El Kōfu de Takeda y la sombra de quienes controlan el agua
Al hablar de los yōkai de Kai, el paisaje de Kōfu esculpido por las tres generaciones de Takeda es un telón de fondo imprescindible. En el año 16 de la era Eishō (1519), Takeda Nobutora trasladó su residencia de Isawa a la tierra de Tsutsujigasaki, y su hijo Shingen la convirtió en la base desde la que gobernar toda la provincia de Kai.

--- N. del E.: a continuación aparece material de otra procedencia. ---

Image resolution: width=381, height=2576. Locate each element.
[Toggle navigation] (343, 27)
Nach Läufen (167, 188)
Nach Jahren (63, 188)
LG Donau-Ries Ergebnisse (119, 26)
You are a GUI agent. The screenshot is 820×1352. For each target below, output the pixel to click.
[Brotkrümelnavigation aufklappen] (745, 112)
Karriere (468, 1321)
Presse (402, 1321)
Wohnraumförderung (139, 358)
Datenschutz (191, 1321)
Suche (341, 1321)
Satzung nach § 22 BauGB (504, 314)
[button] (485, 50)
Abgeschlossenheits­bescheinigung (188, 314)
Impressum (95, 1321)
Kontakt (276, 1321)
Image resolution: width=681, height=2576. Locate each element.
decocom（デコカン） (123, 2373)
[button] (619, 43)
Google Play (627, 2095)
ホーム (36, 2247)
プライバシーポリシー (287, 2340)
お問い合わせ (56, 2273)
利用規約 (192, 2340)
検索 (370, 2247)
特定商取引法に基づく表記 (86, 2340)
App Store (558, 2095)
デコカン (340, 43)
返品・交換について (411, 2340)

La ciudad castillo se estructuró en cuadrícula, distribuyendo templos, santuarios y las residencias de los vasallos; en el fondo de una cuenca rodeada de montañas, nació una urbe en toda regla. El caldo de cultivo que en la Edad Moderna transmitió las historias de Kani Bōzu en el templo Chōgen-ji o de Azukiarai en el torrente, se fundamenta en la cotidianidad moldeada por el gobierno de los Takeda.

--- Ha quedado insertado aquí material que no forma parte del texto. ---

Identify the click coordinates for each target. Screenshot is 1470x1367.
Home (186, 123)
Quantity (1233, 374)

Particularmente importante es la cuestión del «control del agua». La cuenca de Kōfu sufría constantes inundaciones en la confluencia de los ríos Kamanashi y Midai. El dique de Shingen apaciguaba la fuerza del río estrellando su corriente contra el lecho de roca, y utilizaba diques discontinuos llamados *kasumitei* (diques en forma de neblina) para liberar las riadas, una sofisticada técnica hidráulica que domó el torrente y protegió la cuenca. La vida humana en este país montañoso siempre ha consistido en «encontrar un equilibrio con el agua». El hecho de que Azukiarai deje sus ecos en el torrente de los valles o que Onna Tengu descienda a las riberas no es sino el reflejo del profundo temor y, a la vez, de la dependencia de la gente de estas tierras hacia el agua. Lo sobrenatural habita allí donde residen los desvelos de la vida diaria.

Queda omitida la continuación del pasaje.